Text to read:
****

Is idvisitor unique?

Hello,

I’m having some difficulties understanding the Piwik’s mysql schema.

I’ve tried to extract the max time between two actions for a specific visitor, as follow:


mysql> select
           max(server_time) as max,
           min(server_time) as min,
           timediff(max(server_time),min(server_time)) as diff
       from piwik_log_link_visit_action
       where idsite=3 
       group by idvisitor
       order by diff desc
       limit 4;


+---------------------+---------------------+----------+
| max                 | min                 | diff     |
+---------------------+---------------------+----------+
| 2012-11-04 18:17:48 | 2012-11-04 12:39:36 | 05:38:12 |
| 2012-11-06 00:51:52 | 2012-11-05 19:46:44 | 05:05:08 |
| 2012-10-15 19:07:30 | 2012-10-15 14:48:46 | 04:18:44 |
| 2012-10-14 11:53:29 | 2012-10-14 08:56:16 | 02:57:13 |
+---------------------+---------------------+----------+

5 hours as the maximum interval between two actions for a visitor was a surprising result, so I experimented a similar query, but I used the IP in place of idvisitor to identify unique visitors:


mysql> select
         max(server_time) as max,
         min(server_time) as min,
         timediff(max(server_time),min(server_time)) as diff
       from piwik_log_link_visit_action lva
       LEFT JOIN  piwik_log_visit
       using (idvisitor)
       where lva.idsite=3
       group by location_ip
       order by diff desc
       limit 4 ;


+---------------------+---------------------+-----------+
| max                 | min                 | diff      |
+---------------------+---------------------+-----------+
| 2012-12-05 13:15:16 | 2012-09-28 15:05:07 | 838:59:59 |
| 2012-11-20 09:50:45 | 2012-09-28 15:05:31 | 838:59:59 |
| 2012-11-24 20:01:38 | 2012-09-28 15:05:38 | 838:59:59 |
| 2012-12-05 08:52:55 | 2012-09-28 15:06:43 | 838:59:59 |
+---------------------+---------------------+-----------+

(838:59:59 is the max value for the TIME type.)

****

Written instruction 1: Summarize the forum post about Piwik visitor identifiers in two sentences.
Written instruction 2:
State whether each statement agrees with the forum post about Piwik visitor identifiers, answering yes or no and quoting the words of the post that decide it.
(a) The first query groups its results by idvisitor.
(b) Both queries restrict the results to idsite 5.
(c) The poster considered the five-hour maximum an expected result.
Written instruction 3: According to the forum post about Piwik visitor identifiers, what does the value 838:59:59 represent?

Provided information:
****

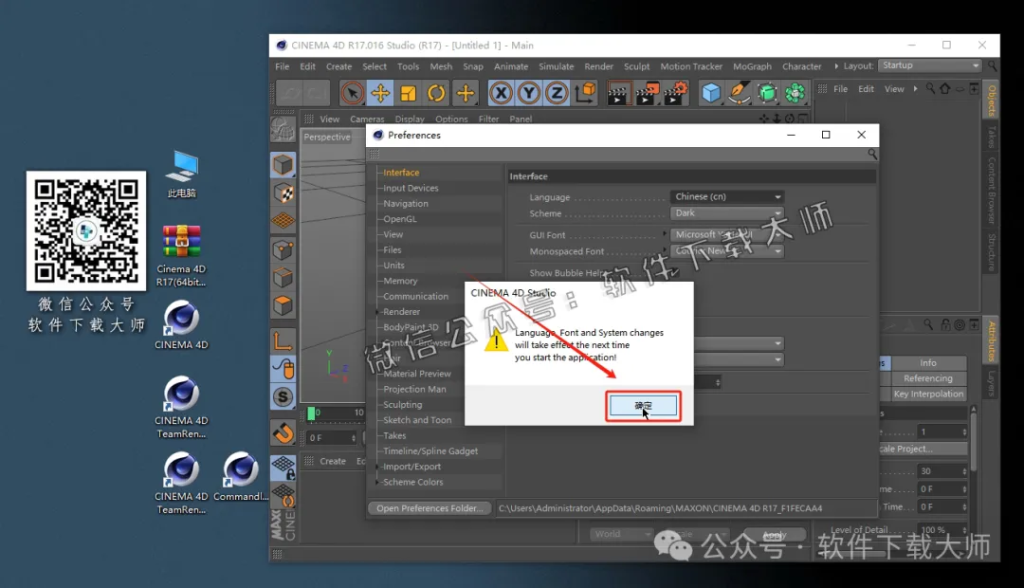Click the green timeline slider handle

****

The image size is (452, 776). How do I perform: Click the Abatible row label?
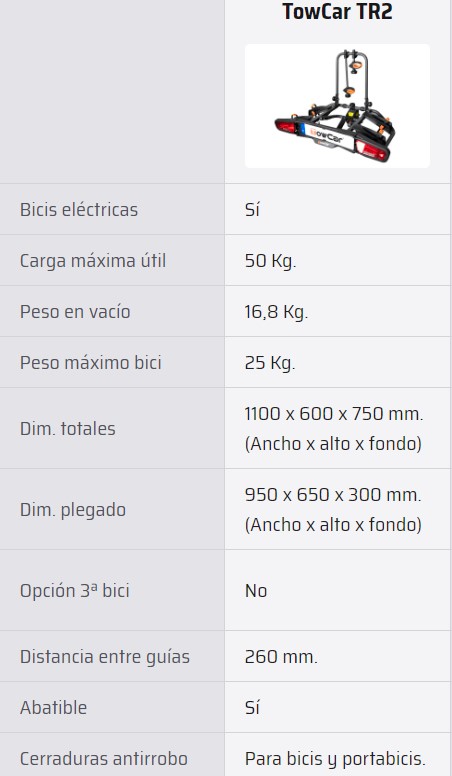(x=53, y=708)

****

Response 1: To find the longest interval between a visitor's actions, the poster queried Piwik's action log grouped by idvisitor and found a surprising maximum of about five hours. Grouping by IP address instead, through a join with the visit table, produced intervals that all reached 838:59:59, the maximum value for the TIME type.

Response 2:
(a) Yes: "group by idvisitor"
(b) No: "where idsite=3" and "where lva.idsite=3"
(c) No: "5 hours as the maximum interval between two actions for a visitor was a surprising result"

Response 3: It is the maximum value for the TIME type.